Gamal Fahnbulleh (born April 1982) is a British broadcast journalist and presenter, currently employed by ITV Granada. He presents Granada Reports, an evening news programme for North West England and the Isle of Man.

Early life
Gamal Fahnbulleh was born on April 1982 in Sierra Leone in West Africa. He, his parents, and his sister Miatta moved to the UK in the 80s when he was three years old.

Education
Fahnbulleh was educated at Taunton School, a boarding independent school in Taunton, Somerset, followed by the University of Manchester, where he graduated with a BA honours in politics and history, followed by a master's degree in international politics. He then enrolled on a postgraduate diploma course in broadcast journalism at City University in London.

Life and career
Fahnbulleh was one of only ten candidates to be selected for the ITV News Bursary Scheme in 2005. He worked for ITN and became a general reporter and programme presenter for Granada Reports on ITV Granada in North West England.

Fahnbulleh joined Sky News in November 2010 as a reporter. He has worked extensively with the British Army and during the summer of 2010 was embedded with the First Battalion, the Duke of Lancaster’s Regiment during a six-month tour of Afghanistan. In November of the same year, he was one of the first reporters to cover the student protests in London, and in 2011 reported live on the August riots from both Manchester and Liverpool. In the same year, he became a freelance presenter for Sky World News between 0:00 and 6:00.

In June 2013 he moved to ITV Breakfast as the North of England Correspondent for Daybreak.
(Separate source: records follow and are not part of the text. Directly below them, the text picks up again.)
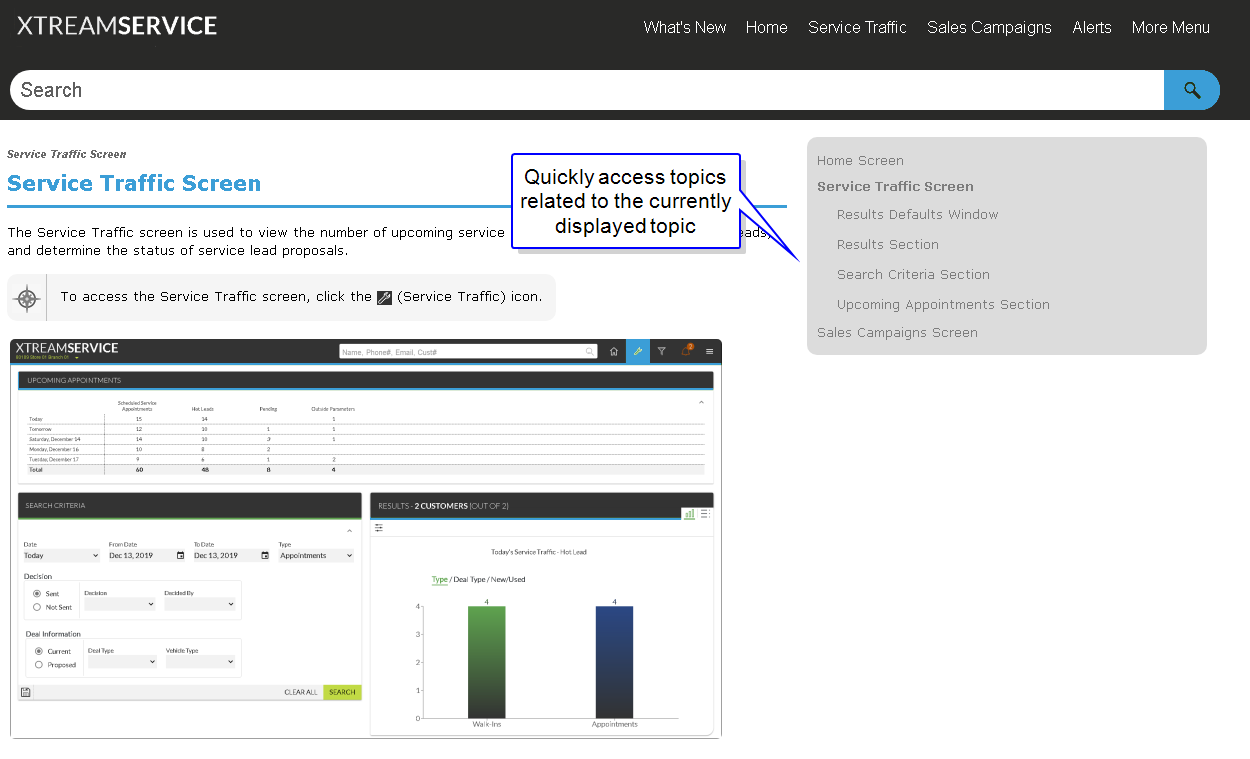The width and height of the screenshot is (1250, 759).
Task: Open More Menu in top navigation
Action: click(x=1170, y=28)
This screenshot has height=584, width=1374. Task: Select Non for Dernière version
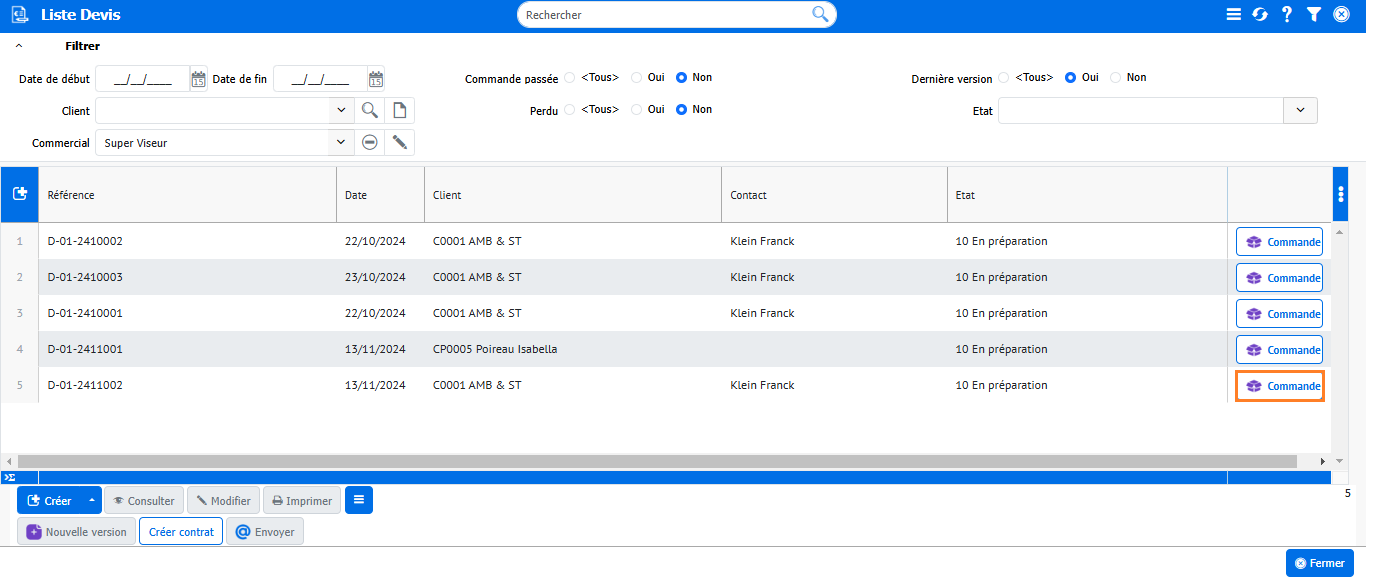coord(1116,78)
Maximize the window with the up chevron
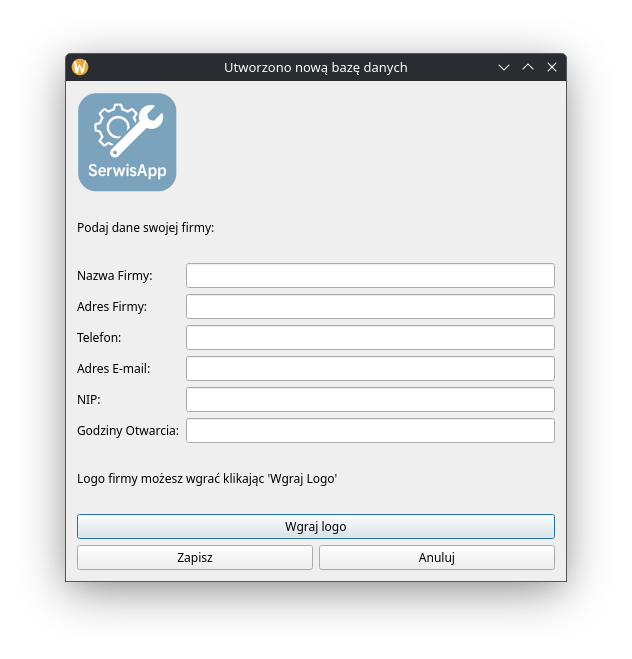The height and width of the screenshot is (659, 632). [x=528, y=68]
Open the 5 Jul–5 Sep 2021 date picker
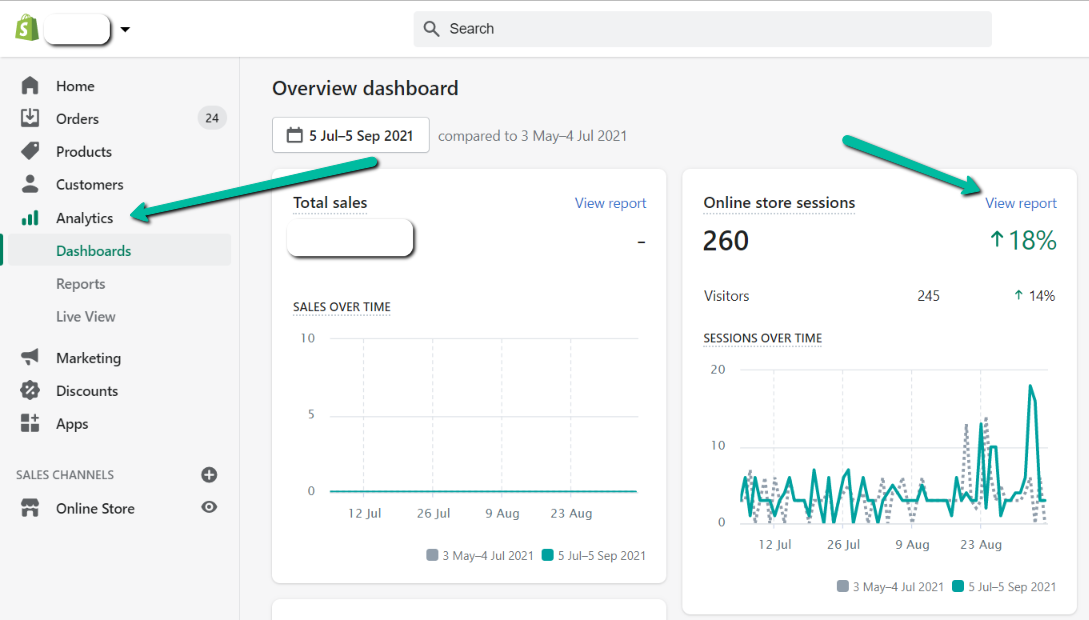The height and width of the screenshot is (620, 1089). (351, 135)

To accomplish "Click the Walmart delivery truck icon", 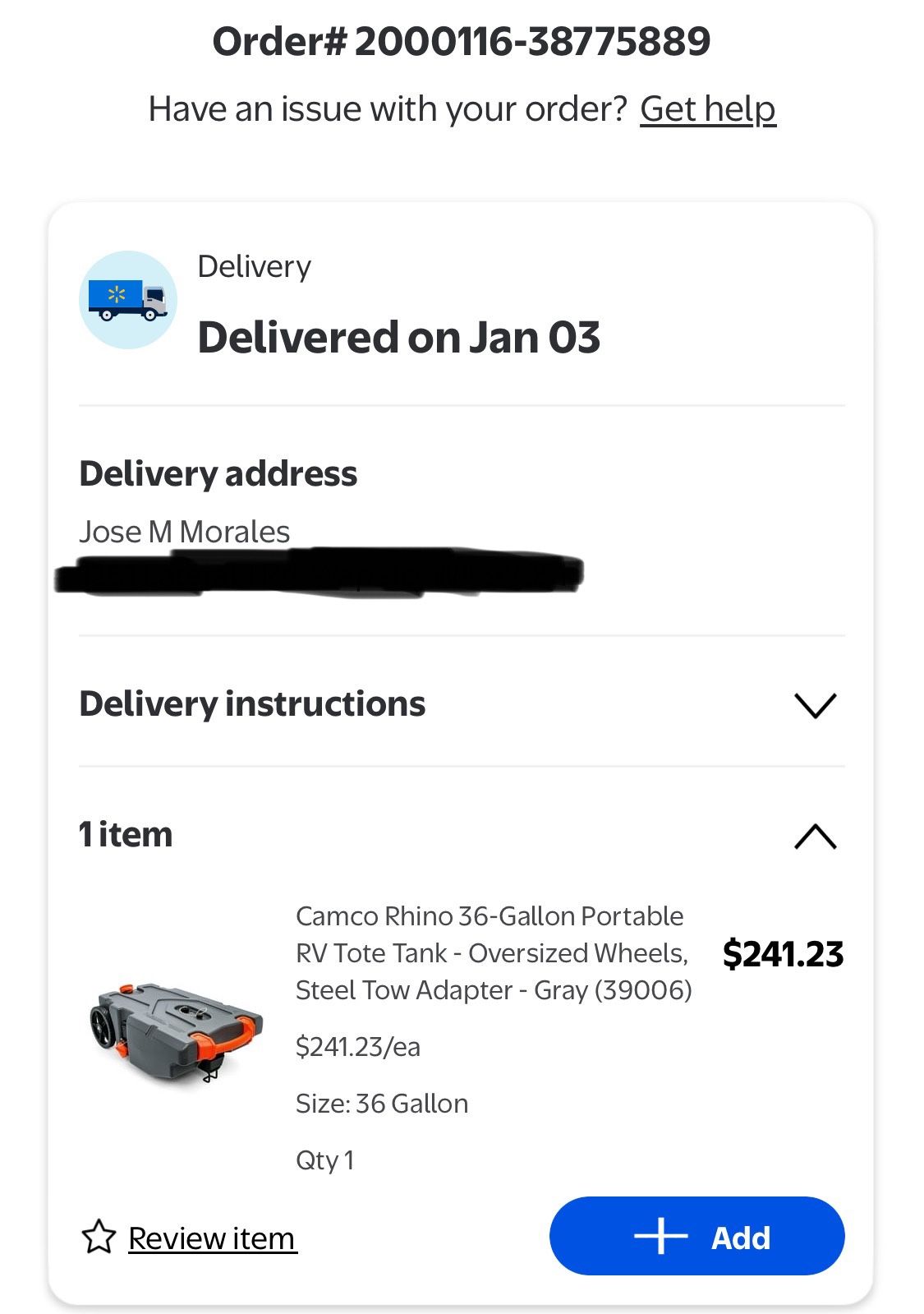I will click(127, 300).
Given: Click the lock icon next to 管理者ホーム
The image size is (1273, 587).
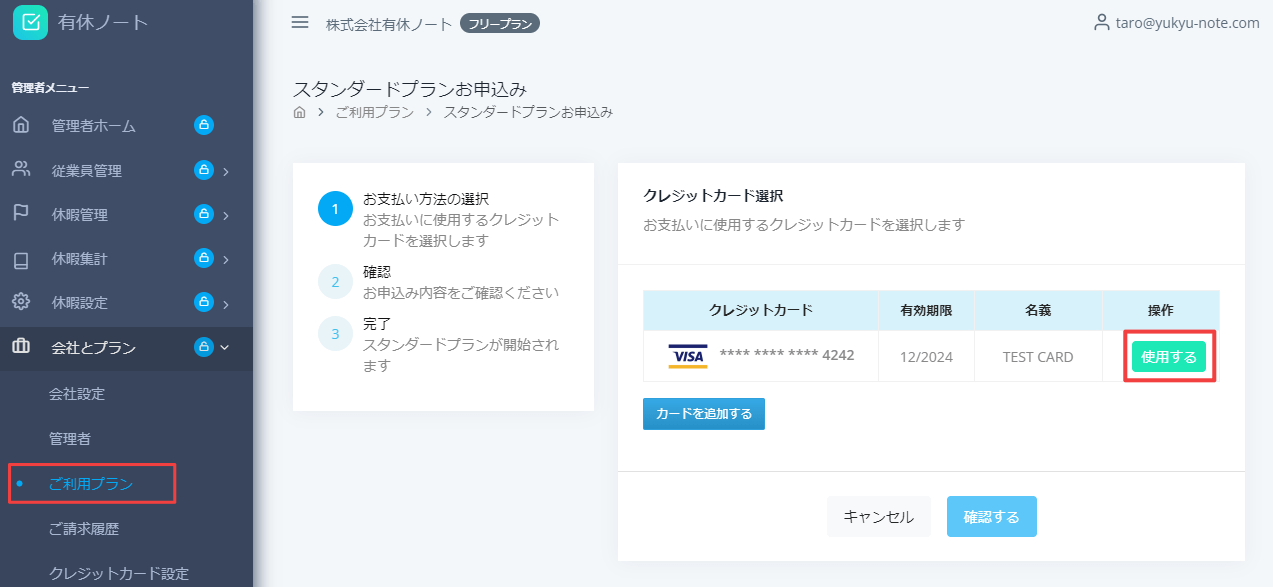Looking at the screenshot, I should [x=206, y=125].
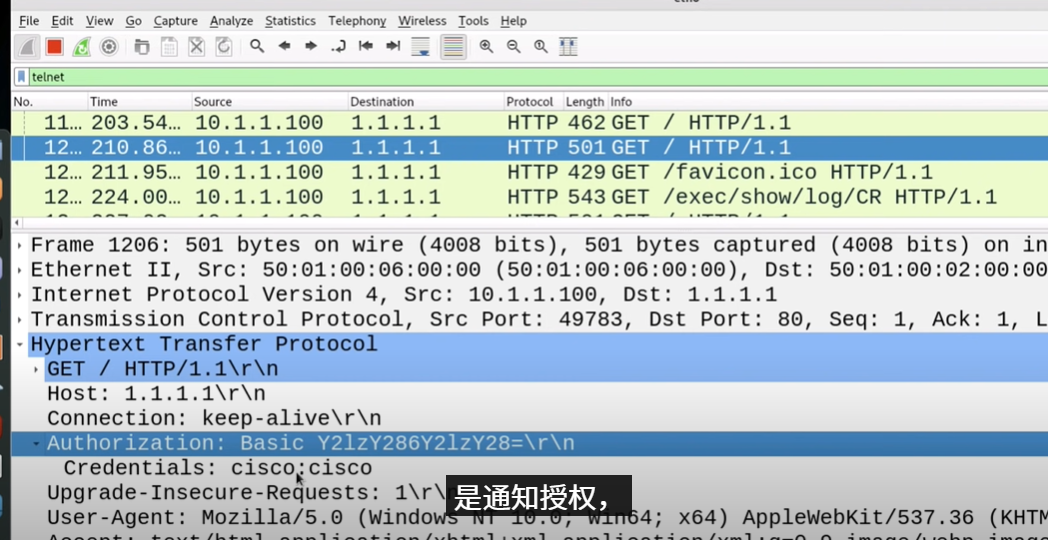1048x540 pixels.
Task: Jump to the last packet
Action: (393, 47)
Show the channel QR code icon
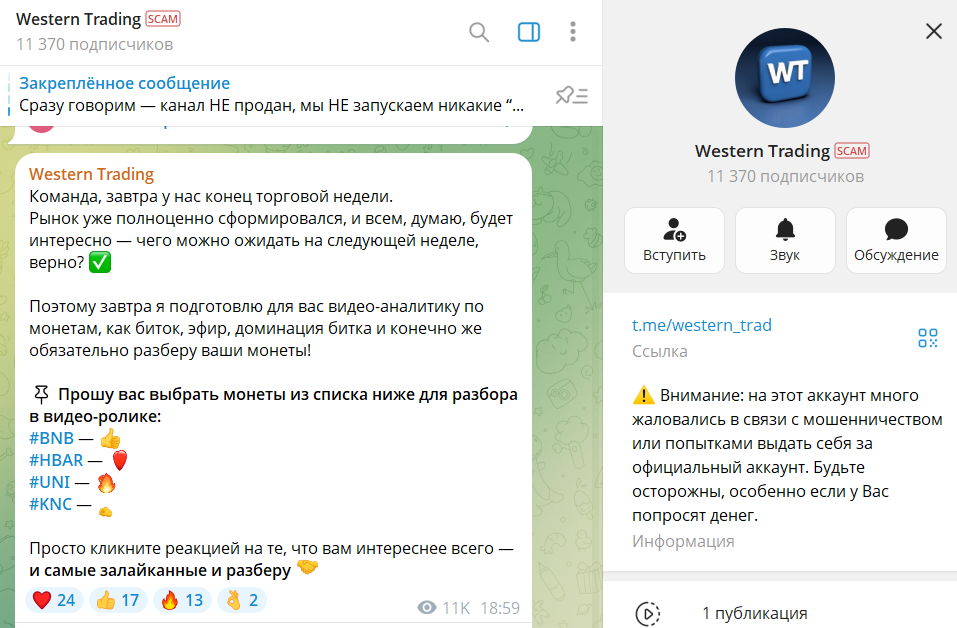Image resolution: width=957 pixels, height=628 pixels. 928,337
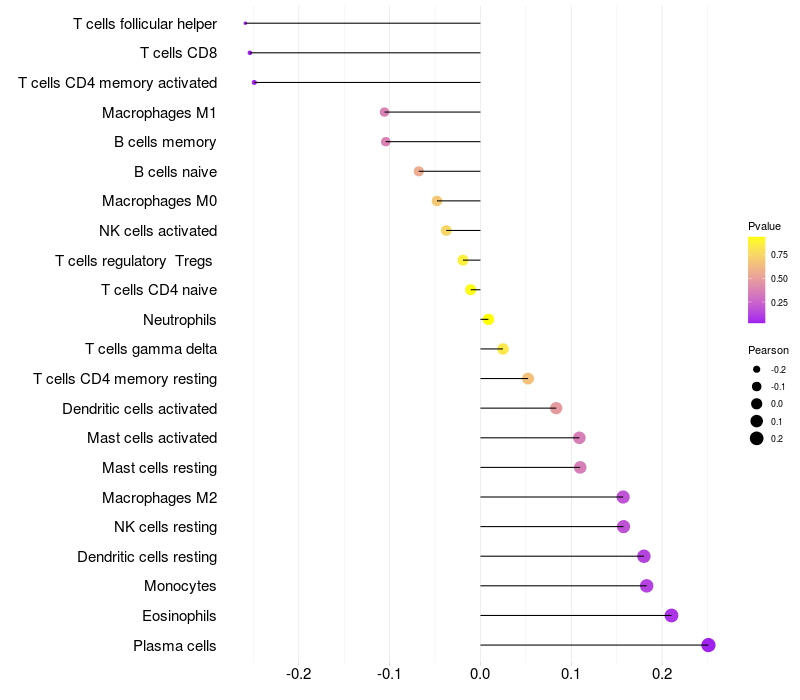Screen dimensions: 800x700
Task: Click the -0.2 x-axis tick label
Action: click(x=298, y=674)
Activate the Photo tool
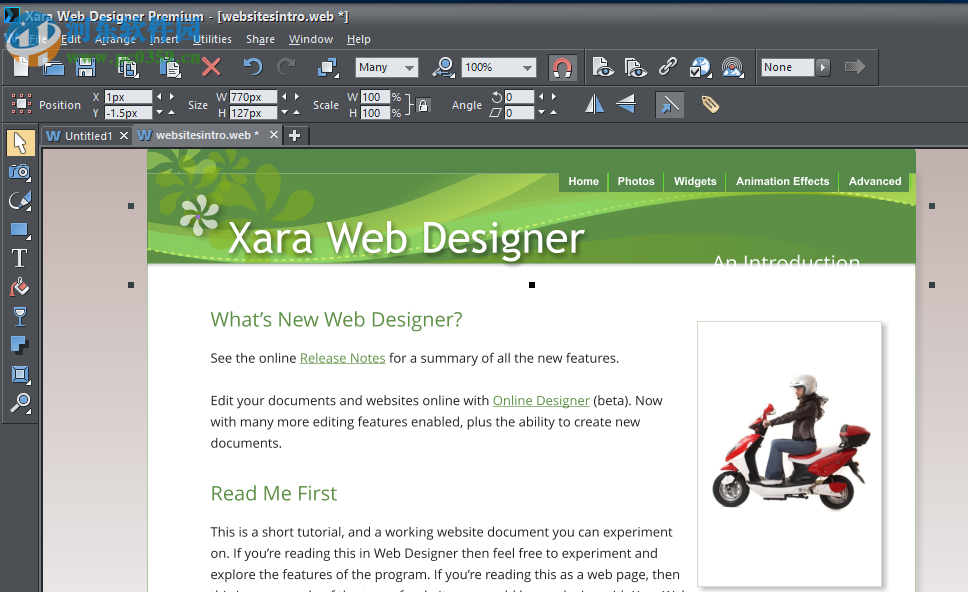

In August 2014 he re-joined Sky News as a presenter.

From 2017 onwards, Fahnbulleh was one of Sky News' most common relief presenters, having appeared on every single timeslot operated by the channel including News at Ten, Sunrise, Sky News Tonight and Sky News at 5. Farnbulleh was also the allocated presenter for Friday from 14:00 to 19:00 whilst Sarah Hewson was on maternity leave and also presented The News Hour on Fridays.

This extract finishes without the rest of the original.